Expert: New Air Standards May Undermine Public Health

Published December 1, 1997

Warning that EPA’s move to revise standards for particulate matter (PM) and ground-level ozone have “huge implications in terms of public health and the environment,” one of the nation’s leading experts on air pollution has urged policy-makers to “wait for the necessary science and bypass political expediency.”

Addressing a recent Washington Roundtable on Science and Public Policy sponsored by the George C. Marshall Institute, Robert F. Phalen warned of the dire consequences likely to result if science is not allowed to drive public health policy. The “great victories” science has achieved in controlling infections, nutritional problems, and heart disease, will be jeopardized, Phalen said, if premature actions take precedence over sound scientific research.

Phalen’s remarks are presented in “Living and Dying in Dirty Air: What the Science Tells Us,” a recent publication of the Marshall Institute.

Phalen is director of the Air Pollution Health Effects Laboratory, professor of Community and Environmental Medicine, and professor of Occupational and Environmental Health at the University of California, Irvine. His remarks coincided with EPA’s continued efforts to implement its controversial new standards on ozone and PM. The new rules are expected to throw nearly 700 counties across the country out of compliance with national air quality standards.

Phalen contends that EPA made a fundamental error in developing its new standards, relying on epidemiologic data that show only a weak association between exposure to increased amounts of PM and premature mortality. “It is important to note that these studies (particularly the frequently-cited Schwartz-Dockery-Arden study) relate to increments of change in air pollution, and not to levels,” he explained. “These increments are determined by averaging the three previous day’s air pollution levels and then comparing it to what you have on the day in question. This distinction between increments of change and levels is important, because the standards for particulate matter that have been proposed are for levels, but they are based on epidemiology which relates to increments.”

“One has to do with an incremental change in an aspect of the environment that may be causing a health problem, while the regulations are addressing what the levels should be in the environment,” he continued. “These are very different things.”

Having confused increments of change with levels of exposure, EPA compounded its error by placing so much stock in weak epidemiologic associations that may be nothing more than spurious, Phalen observed. His eight years’ experience as chairman of the Human Subjects Ethics Committee at the University of California School of Medicine taught him that, “Early associations were very rarely valid in the long term.”

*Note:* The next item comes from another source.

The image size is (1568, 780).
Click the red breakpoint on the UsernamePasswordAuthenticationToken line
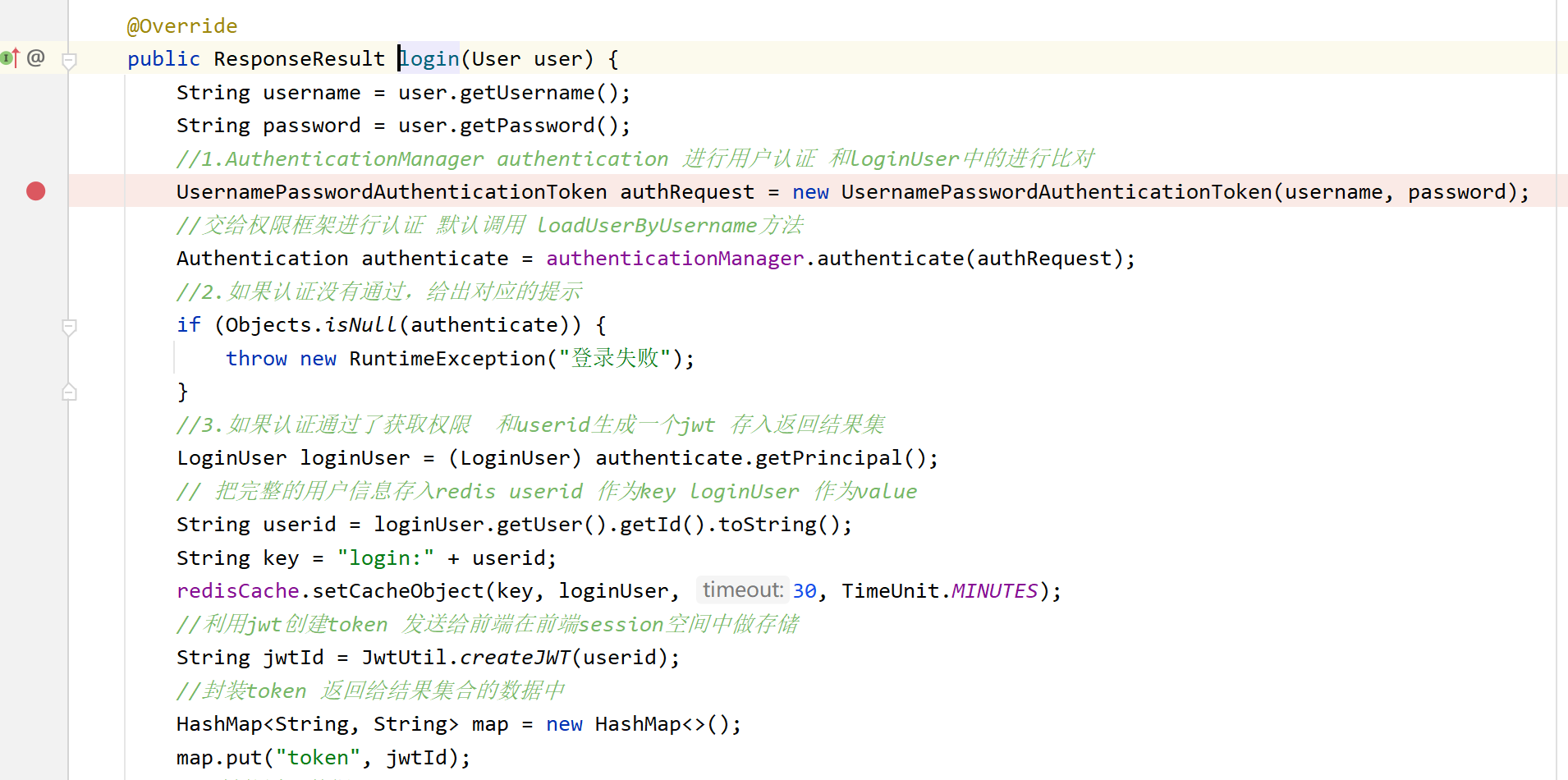coord(35,191)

Phalen reserved his harshest comments for EPA’s claim that the new standards will reduce asthma rates in children. Noting that genetic predisposition is the major cause of the disease, Phalen pointed out that a host of substances, in varying combinations, actually trigger the attacks. Those substances are mostly proteins (especially foreign proteins), pollens, molds, danders, insect dusts, many kinds of foods, and certain medications, such as aspirin.

“Claiming that the proposed air regulations will significantly decrease asthma is not only not responsible, but it can endanger lives, because people will not look at the real causes of asthma, and the real problems will be exacerbated. This is akin to false cancer cures–if people pursue them, they won’t seek the treatment that might really help them.”

Phalen contends that EPA failed to address other important questions in creating its new standards. How do the theoretical benefits of the new regulations stack up against the very real costs of the agency’s action? The nation’s dairy industry, a major contributor to public health, may be driven out of business as a consequence of the new standards, Phalen said. Cows, he noted, are not clean: They produce ammonia, which produces nitrates in the air. Phalen reported that representatives of California’s dairy industry are already contemplating leaving the state, which will be hard hit by EPA’s new rules.

The dairy industry is not the only “polluter” health-conscious Americans should worry about if the standards go into effect, Phalen warned. Society derives enormous benefits from diesel engines, which also produce air-borne particulates. Diesel engines transport food from farms to market; they power trains, ships, mining, and construction equipment. Power plants, too, emit particles and contribute to ground-level ozone–but they also heat and cool homes, workplaces, and hospitals.

“Science can be ignored, the needed research not be done, and decisions be made on other grounds,” Phalen concluded. “Personal or political fortune, advocacy, or politics, could determine health policy in this country. I’m really afraid of the position we are in right now.”